Arizona researchers use Oura ring to predict labour
- June 23, 2025
- Steve Rogerson

University of Arizona Health Sciences researchers are harnessing AI and an Oura smart ring to forecast when pregnant women will go into labour.
“Most of us wear health and fitness trackers on our wrists or fingers, and that’s an amazing window into our biology and how we operate,” said Shravan Aras, assistant director at the University of Arizona.
Aras, who is also an assistant research professor, wants to help his fellow scientists get the most out of wearable sensors by incorporating them into research studies and optimising the way wearable data are explored and analysed. The growth of AI and machine learning has opportunities for advancement in this field.
“It’s always been fascinating to me that you can build something out of nothing, like writing code to build tools,” said Aras. “I love being able to write code, do analysis, create the hardware and see it being used by the end users. I’ve always looked at computer science not in isolation, but as a collaborative tool; computer science being applied to different domains to solve really complicated and challenging problems.”

#### Questions:
a – Echo the Oura ring article word for word, starting at "Arizona researchers use" and ending at "in this field.".
b – Answer these questions from the Oura ring article:
(i) On what date was it published?
(ii) Besides assistant director, what other position does Shravan Aras hold?
(iii) How does Aras say he has always looked at computer science?

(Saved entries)

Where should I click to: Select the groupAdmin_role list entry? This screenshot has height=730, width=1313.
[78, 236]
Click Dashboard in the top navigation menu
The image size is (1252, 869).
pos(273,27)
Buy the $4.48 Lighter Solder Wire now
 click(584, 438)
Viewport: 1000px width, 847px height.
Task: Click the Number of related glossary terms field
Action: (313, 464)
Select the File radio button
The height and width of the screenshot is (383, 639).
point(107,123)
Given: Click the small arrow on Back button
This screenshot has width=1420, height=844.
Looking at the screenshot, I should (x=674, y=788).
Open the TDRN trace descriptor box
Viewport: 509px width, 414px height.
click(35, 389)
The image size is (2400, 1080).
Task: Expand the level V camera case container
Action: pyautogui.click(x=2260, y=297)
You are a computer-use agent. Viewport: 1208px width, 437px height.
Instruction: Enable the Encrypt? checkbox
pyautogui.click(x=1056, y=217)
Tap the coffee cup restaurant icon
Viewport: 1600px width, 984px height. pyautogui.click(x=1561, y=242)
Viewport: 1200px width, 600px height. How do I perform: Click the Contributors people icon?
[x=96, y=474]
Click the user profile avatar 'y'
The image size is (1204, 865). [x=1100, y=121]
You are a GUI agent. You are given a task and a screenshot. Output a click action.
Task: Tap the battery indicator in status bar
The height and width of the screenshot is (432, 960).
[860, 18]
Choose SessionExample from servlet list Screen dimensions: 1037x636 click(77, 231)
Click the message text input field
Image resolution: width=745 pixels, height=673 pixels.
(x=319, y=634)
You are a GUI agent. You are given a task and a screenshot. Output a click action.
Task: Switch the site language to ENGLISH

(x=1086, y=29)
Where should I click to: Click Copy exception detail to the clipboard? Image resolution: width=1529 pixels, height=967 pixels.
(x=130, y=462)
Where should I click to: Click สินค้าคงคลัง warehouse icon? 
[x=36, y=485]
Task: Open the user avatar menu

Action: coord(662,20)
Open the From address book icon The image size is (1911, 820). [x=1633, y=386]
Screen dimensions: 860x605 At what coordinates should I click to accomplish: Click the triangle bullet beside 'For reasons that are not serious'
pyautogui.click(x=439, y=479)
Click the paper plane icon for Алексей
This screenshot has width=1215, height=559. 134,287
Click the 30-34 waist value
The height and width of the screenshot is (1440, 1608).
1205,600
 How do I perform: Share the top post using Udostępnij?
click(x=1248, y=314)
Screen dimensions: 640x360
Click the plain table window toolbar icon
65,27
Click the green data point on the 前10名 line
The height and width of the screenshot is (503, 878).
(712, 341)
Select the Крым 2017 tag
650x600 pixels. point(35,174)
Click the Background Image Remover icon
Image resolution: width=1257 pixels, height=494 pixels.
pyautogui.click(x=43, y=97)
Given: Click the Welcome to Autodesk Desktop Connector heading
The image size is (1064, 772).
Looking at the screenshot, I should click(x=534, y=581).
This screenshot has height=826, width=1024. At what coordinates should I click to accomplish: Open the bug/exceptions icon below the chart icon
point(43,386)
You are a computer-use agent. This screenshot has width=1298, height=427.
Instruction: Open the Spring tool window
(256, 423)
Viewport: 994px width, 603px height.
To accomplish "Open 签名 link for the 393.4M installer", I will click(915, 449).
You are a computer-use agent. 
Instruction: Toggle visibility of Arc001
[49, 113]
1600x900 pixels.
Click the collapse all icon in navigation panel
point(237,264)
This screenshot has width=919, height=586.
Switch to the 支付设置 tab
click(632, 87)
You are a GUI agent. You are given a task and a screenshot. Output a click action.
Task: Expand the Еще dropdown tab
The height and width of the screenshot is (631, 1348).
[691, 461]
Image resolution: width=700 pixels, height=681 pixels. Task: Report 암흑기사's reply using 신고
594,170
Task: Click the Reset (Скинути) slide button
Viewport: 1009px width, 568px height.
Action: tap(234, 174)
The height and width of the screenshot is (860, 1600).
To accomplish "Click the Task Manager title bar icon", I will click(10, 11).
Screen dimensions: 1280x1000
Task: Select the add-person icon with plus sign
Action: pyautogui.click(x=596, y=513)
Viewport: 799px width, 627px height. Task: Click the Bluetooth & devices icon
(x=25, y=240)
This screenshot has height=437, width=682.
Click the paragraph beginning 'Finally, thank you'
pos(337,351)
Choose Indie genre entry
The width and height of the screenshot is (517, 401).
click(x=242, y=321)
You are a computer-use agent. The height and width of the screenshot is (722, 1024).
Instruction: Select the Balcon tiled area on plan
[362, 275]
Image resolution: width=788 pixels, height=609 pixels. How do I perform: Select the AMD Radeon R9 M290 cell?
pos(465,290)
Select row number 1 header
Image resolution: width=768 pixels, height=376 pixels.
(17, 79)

#### Per-task answers:
a –
Arizona researchers use Oura ring to predict labour
- June 23, 2025
- Steve Rogerson

University of Arizona Health Sciences researchers are harnessing AI and an Oura smart ring to forecast when pregnant women will go into labour.
“Most of us wear health and fitness trackers on our wrists or fingers, and that’s an amazing window into our biology and how we operate,” said Shravan Aras, assistant director at the University of Arizona.
Aras, who is also an assistant research professor, wants to help his fellow scientists get the most out of wearable sensors by incorporating them into research studies and optimising the way wearable data are explored and analysed. The growth of AI and machine learning has opportunities for advancement in this field.

b –
(i) June 23, 2025
(ii) Assistant research professor
(iii) As a collaborative tool, not in isolation